Performance optimization

Once we have identified the bottlenecks, we need to make the corresponding code go faster.

Algorithm optimization

The first thing to look into is the underlying algorithm you chose: is it optimal? To answer this question, a good understanding of the maths behind the algorithm helps. For certain algorithms, many of the bottlenecks will be linear algebra computations. In these cases, using the right function to solve the right problem is key. For instance, an eigenvalue problem with a symmetric matrix is much easier to solve than with a general matrix. Moreover, most often, you can avoid inverting a matrix and use a less costly (and more numerically stable) operation. However, it can be as simple as moving computation or memory allocation outside a loop, and this happens very often as well.

Singular Value Decomposition

Singular Value Decomposition (SVD) is quite often used in climate model data analysis. The computational cost of this algorithm is roughly \(n^3\) where \(n\) is the size of the input matrix. However, in most cases, we are not using all the output of the SVD, but only the first few rows of its first returned argument. If we use the svd implementation from SciPy, we can ask for an incomplete version of the SVD. Note that implementations of linear algebra in SciPy are richer then those in NumPy and should be preferred. The following example demonstrates the performance benefit for a “slim” array (i.e. much larger along one axis):

import numpy as np
data = np.random.random((4000,100))

%timeit np.linalg.svd(data)
# 1.09 s ± 19.7 ms per loop (mean ± std. dev. of 7 runs, 1 loop each)

from scipy import linalg

%timeit linalg.svd(data)
# 1.03 s ± 24.9 ms per loop (mean ± std. dev. of 7 runs, 1 loop each)

%timeit linalg.svd(data, full_matrices=False)
# 21.2 ms ± 716 µs per loop (mean ± std. dev. of 7 runs, 10 loops each)

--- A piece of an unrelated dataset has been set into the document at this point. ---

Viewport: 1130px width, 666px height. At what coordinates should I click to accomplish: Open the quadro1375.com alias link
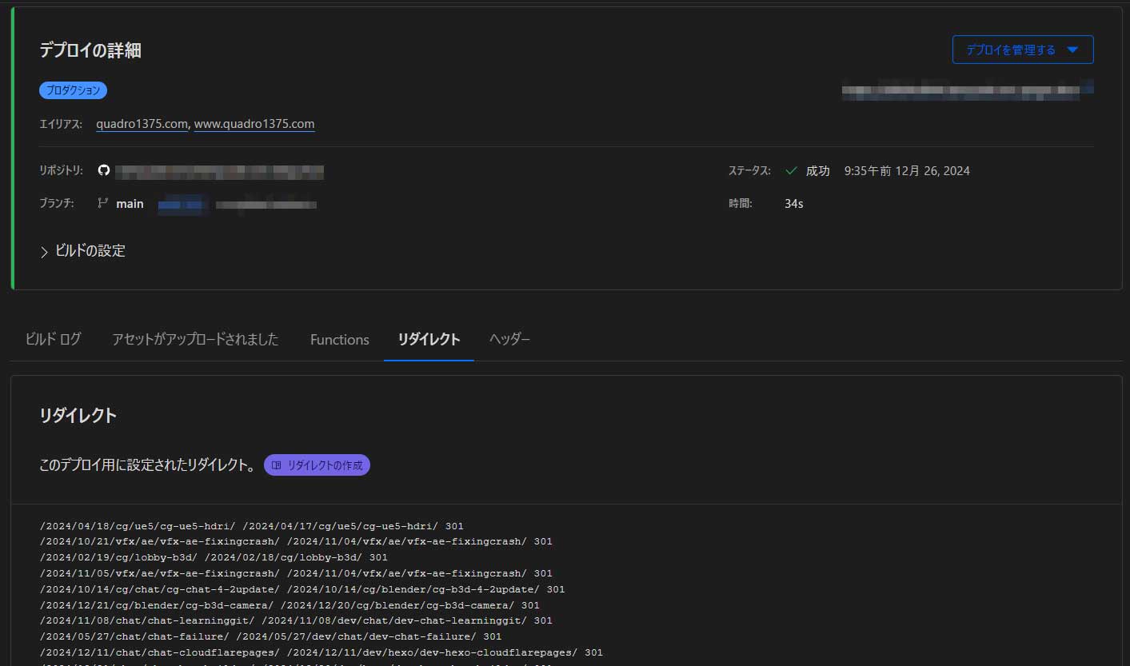[x=142, y=124]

%timeit np.linalg.svd(data, full_matrices=False)
# 23.8 ms ± 3.06 ms per loop (mean ± std. dev. of 7 runs, 10 loops each)

The Fibonacci sequence

The Fibonacci sequence is defined by the recurrence relatioin:

\[\begin{split}F[0] &= 0 \text{ , } F[1] =1 \\ F[n] &= F[n-1] + F[n-2] \text{ for } n > 1\end{split}\]

The most straightforward version of the Fibonacci sequence is the one using recursion. However, it turns out that it performs very badly. Things can be improved by using the iterative version or the cached version.

def fib_rec(n):
    if n < 2:
        return n
    return fib_rec(n-2) + fib_rec(n-1)

CPU usage optimization

Vectorization

Arithmetic is one place where NumPy performance outperforms python list and the reason is that it uses vectorization. A lot of the data analysis involves a simple operation being applied to each element of a large dataset. In such cases, vectorization is key for better performance. In practice, a vectorised operation means reframing the code in a manner that completely avoids a loop and instead uses e.g. slicing to apply the operation on the whole array (slice) at one go. For example, the following code for calculating the difference of neighbouring elements in an array:

Consider the following code:

%%timeit

import numpy as np
a = np.arange(1000)
a_dif = np.zeros(999, np.int64)
for i in range(1, len(a)):
    a_dif[i-1] = a[i] - a[i-1]

# 564 µs ± 25.2 µs per loop (mean ± std. dev. of 7 runs, 1 loop each)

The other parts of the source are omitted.